It is by now surely unnecessary to repeat the sexist remarks that cost Tim Hunt his position at UCL (1, 2). A closer look at the public response to Hunt’s comments at the World Conference of Science Journalists is much more revealing. University College London reported Hunt’s departure in a terse statement on its website. Phrased in the usual PR speak, this statement combines the news of Tim Hunt’s with a few sentences that point to the university’s contributions to gender equality. The Daily Mail, true to type, reports that outraged feminists forced Hunt to go. The Guardian writes about sexism in science and ingrained gender inequality in British public life, but has also published an interview with Hunt and his wife that is deeply critical of UCL’s response to the scandal. The Guardian is right to point to the challenges women face, both in Britain and at the international level, in seeking to build academic careers. Still, none of the texts it has published, nor, to my knowledge, any other that have been issued throughout the media frenzy of the last few days, cut to the core of academia’s gender problem.
To begin with, the issue has largely been presented in terms of the sexist attitudes of a single academic. In a commentary in Times Higher Education, Ottoline Leyser suggests that Hunt’s remarks were “spectacularly inept” and argues against his views. In another article, Times Higher Education cites the Royal Society’s avowed commitment to gender equality and quotes the disapproving voices of various high-profile members of the academic establishment. Even though all of them are certainly right to condemn the careless sexism of a world-renowned scientist, criticism of a single individual is unlikely to entail improvements in gender equality in British academia at large.
What is needed, instead, is a critical assessment of the social, economic and political structures and the cultural narratives that sustain academic patriarchy. The Guardian has a go in its review of sexism in science and looks at issues such as unconscious gender bias and questionable hiring practices for STEM (non-medical science, technology, engineering, and mathematics) careers. It suggests:
Universities should set implicit bias tests for their science departments and adapt practices accordingly. There are proven ways to tackle it, for example by peer-reviewing hiring and grant-making decisions. The scientific community also needs to take more responsibility for setting itself more challenging targets, and attaching consequences to failure to meet them. Could the research councils make a proportion of funding contingent on institutions improving gender diversity in science at all levels?

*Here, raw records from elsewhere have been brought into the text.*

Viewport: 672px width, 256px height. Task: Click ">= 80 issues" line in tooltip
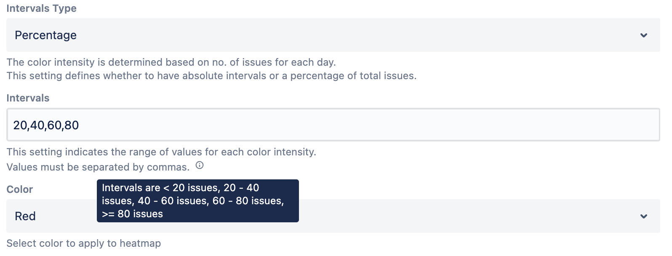coord(132,214)

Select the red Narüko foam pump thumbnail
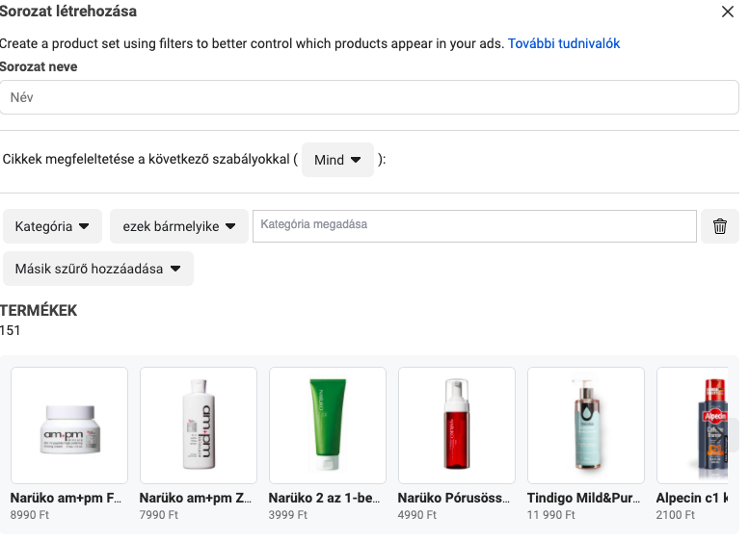pos(457,425)
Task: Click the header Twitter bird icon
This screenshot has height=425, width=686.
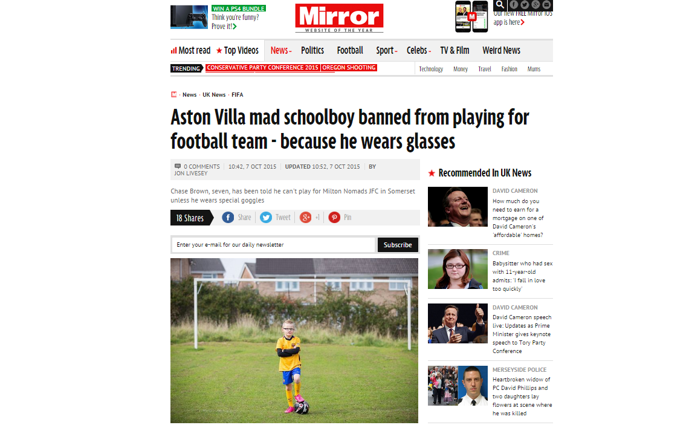Action: click(525, 5)
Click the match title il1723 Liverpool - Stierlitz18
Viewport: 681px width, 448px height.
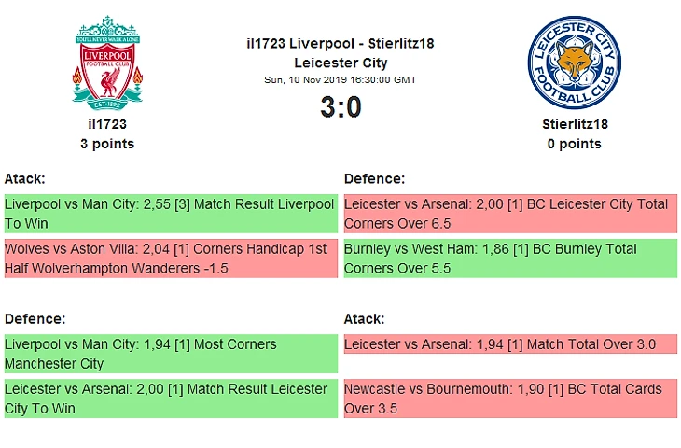tap(341, 44)
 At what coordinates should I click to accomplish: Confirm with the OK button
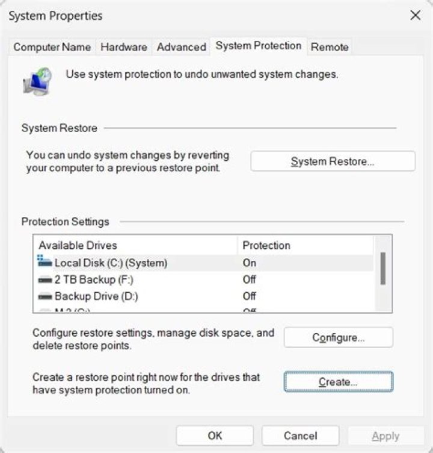(215, 436)
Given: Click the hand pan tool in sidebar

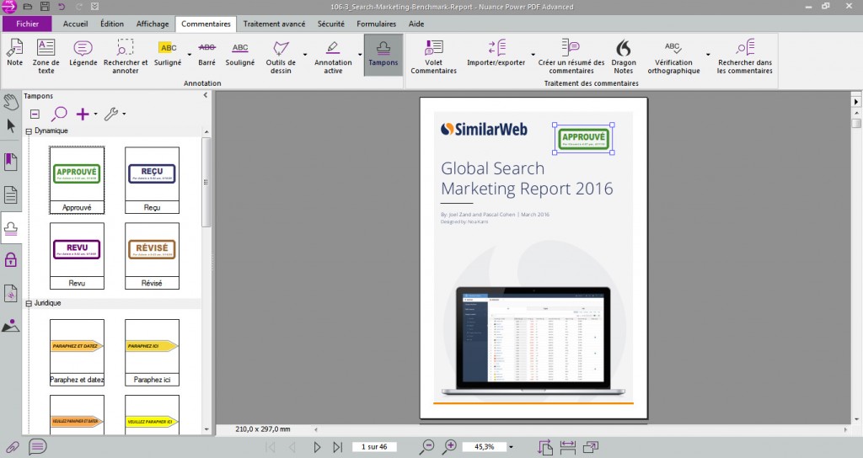Looking at the screenshot, I should pyautogui.click(x=11, y=102).
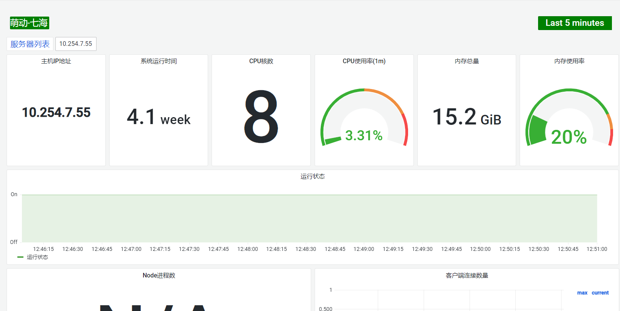Click the green 运行状态 legend color swatch

click(x=20, y=257)
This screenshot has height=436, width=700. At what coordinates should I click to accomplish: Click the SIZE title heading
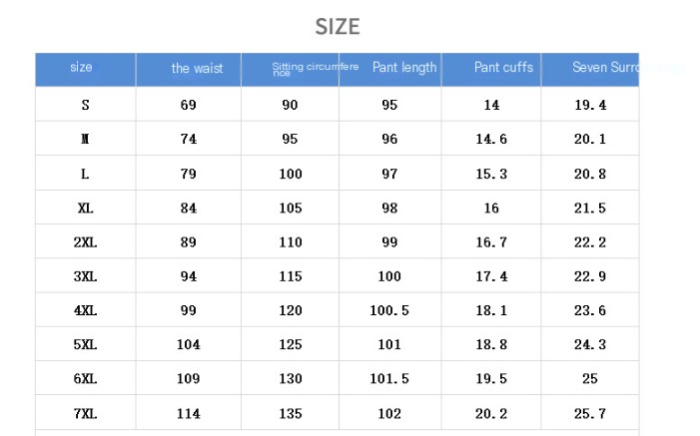pyautogui.click(x=338, y=26)
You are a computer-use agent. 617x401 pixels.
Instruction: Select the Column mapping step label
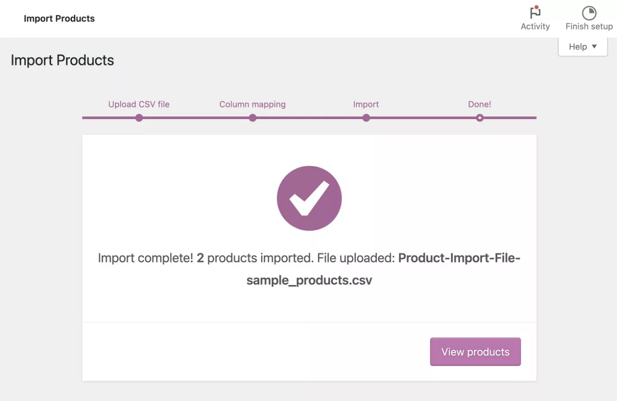(x=253, y=104)
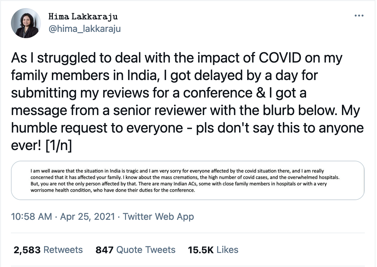Open the three-dot more options menu
Viewport: 377px width, 267px height.
pos(358,16)
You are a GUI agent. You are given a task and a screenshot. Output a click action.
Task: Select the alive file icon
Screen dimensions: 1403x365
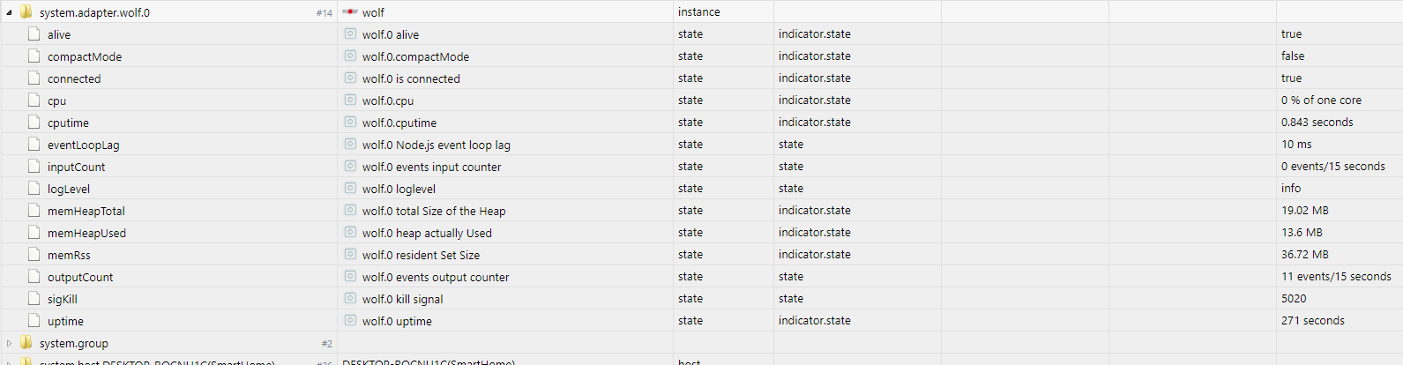tap(34, 34)
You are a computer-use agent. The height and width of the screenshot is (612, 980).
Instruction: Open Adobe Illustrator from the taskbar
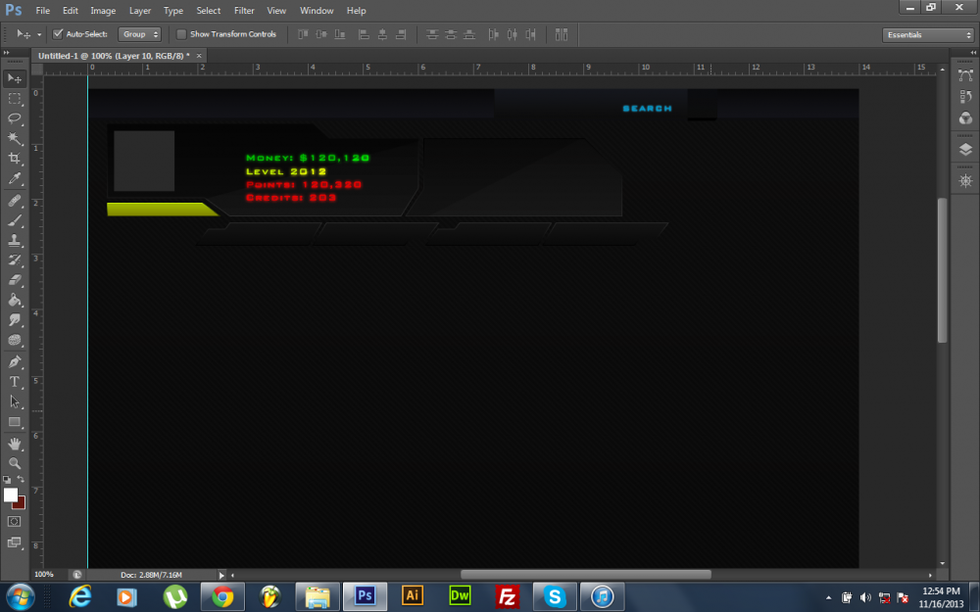click(413, 595)
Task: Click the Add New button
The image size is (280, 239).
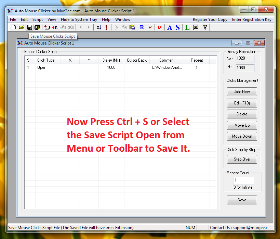Action: pyautogui.click(x=242, y=91)
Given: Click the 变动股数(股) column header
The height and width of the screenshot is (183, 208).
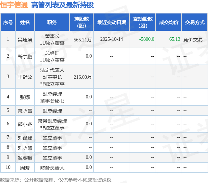Looking at the screenshot, I should click(x=143, y=22).
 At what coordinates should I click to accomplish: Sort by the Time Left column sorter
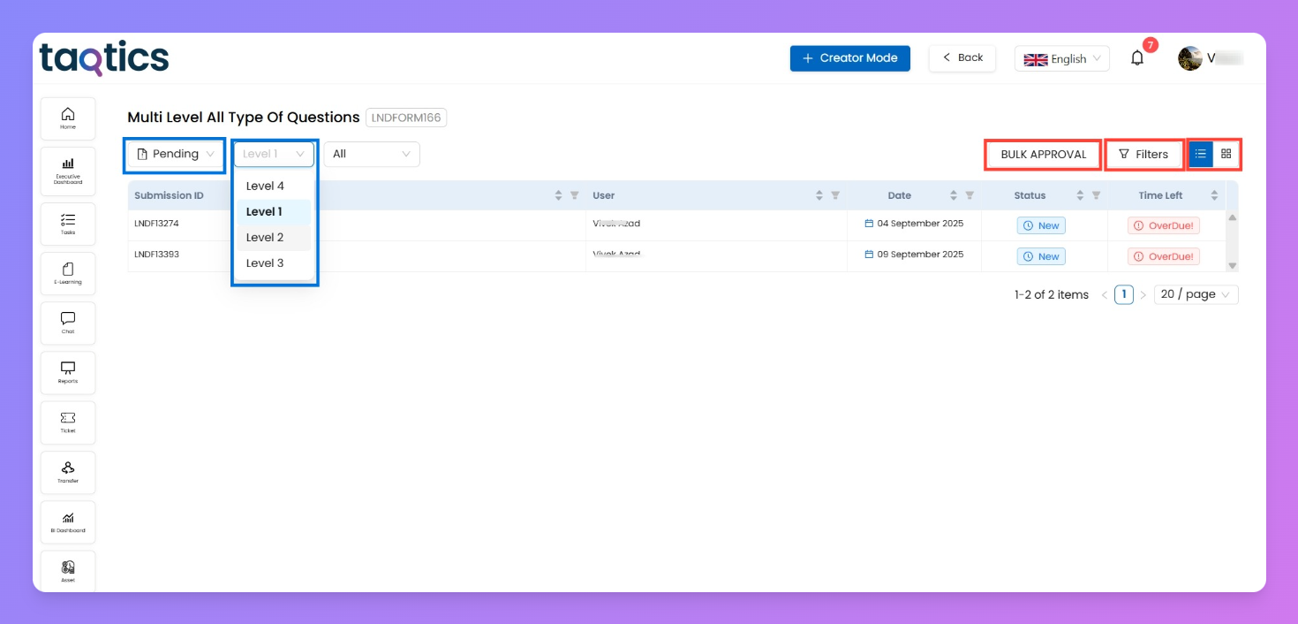(1214, 195)
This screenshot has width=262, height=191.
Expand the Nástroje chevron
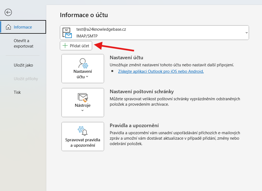coord(82,110)
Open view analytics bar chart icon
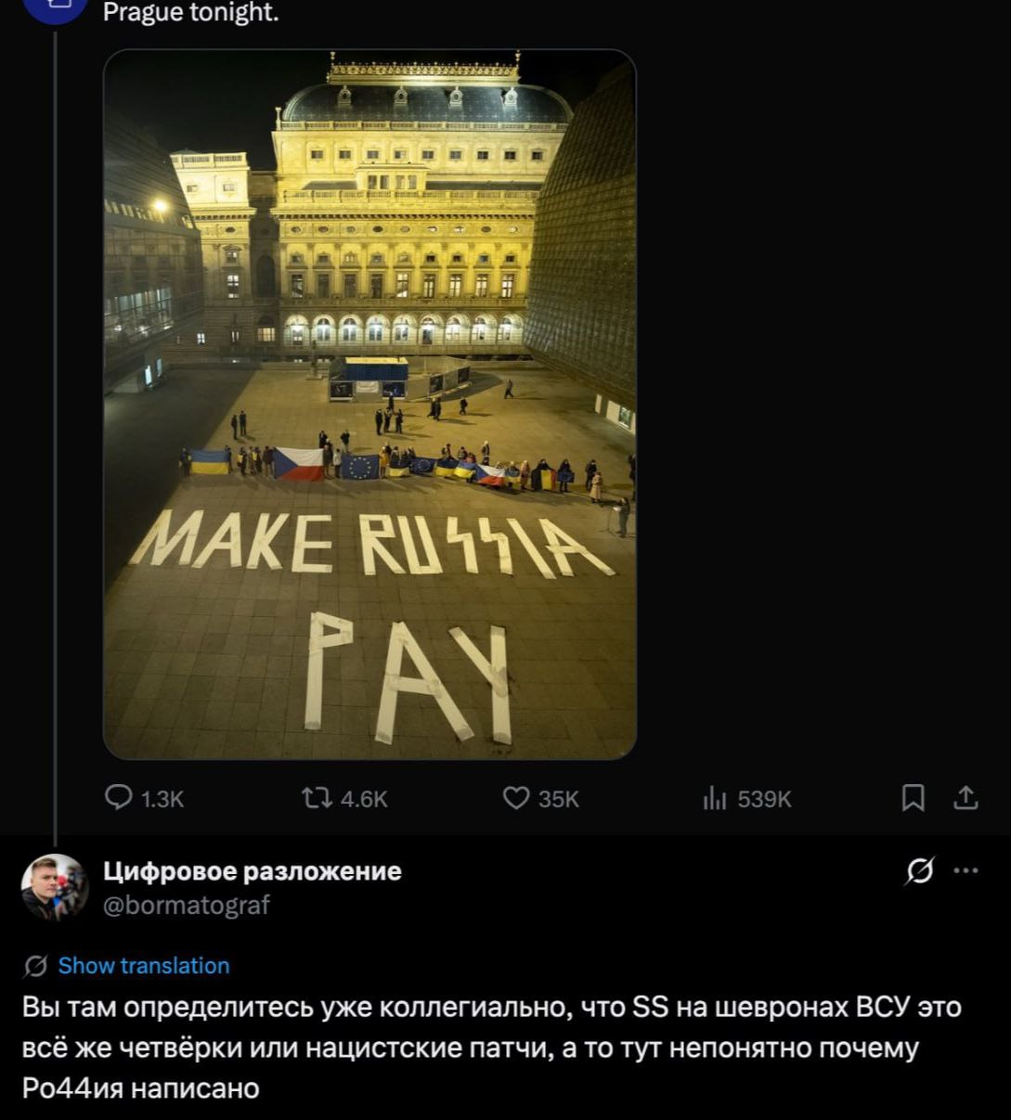Screen dimensions: 1011x1120 click(x=714, y=798)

What is so frustrating about these proposals is that they overlook and, indeed, reinforce the sources of male dominance in academic labor. To begin with, The Guardian explicitly limits its arguments to the much-hyped STEM subjects, suggesting that to “keep up with the international science race, Britain urgently needs more women in the lab.” It justified the need for greater gender equality in STEM as follows: “Boosting the numbers of women in science and technology is critical, not just for equality’s sake but also for economic growth: Britain faces an annual shortfall of around 40,000 Stem graduates”. The humanities and social sciences, as usual these days, fall by the wayside, as, one may presume, they add little to the ‘science race’ and economic growth. By omitting these academic fields from the picture, The Guardian also omits their contributions to feminist politics, both within academia and beyond, for more than a century. It is hard to believe that gender equally is achievable if it is presented as a mere instrument in the pursuit of economic growth.
Second, by presenting academic labor as a competitive race and emphasizing its contribution to economic growth, The Guardian buys into precisely the kind of hierarchical, competitive, masculinist and ultimately patriarchal way of thinking that has been so detrimental to gender equality in academia. In this, it is arguably representative of much of the debate of the last few days. In recent years, British universities have gleefully refashioned themselves in the image of the business corporation, espousing the language of corporate management, the hierarchical forms of organization, the competitive mode of operations, and the profit motive that are the source of corporate machismo (1, 2). This trend has led to the abandonment of many of the more egalitarian features of British academic culture and many of the achievements of feminism in academia in previous decades.
These are problems that have received very little public attention. They will continue to be ignored as long as universities continue to be portrayed mostly as motors of economic growth and their transformative potential in political and cultural terms is forgotten. In this sense, the debate about Tim Hunt’s words is unlikely to change much at all.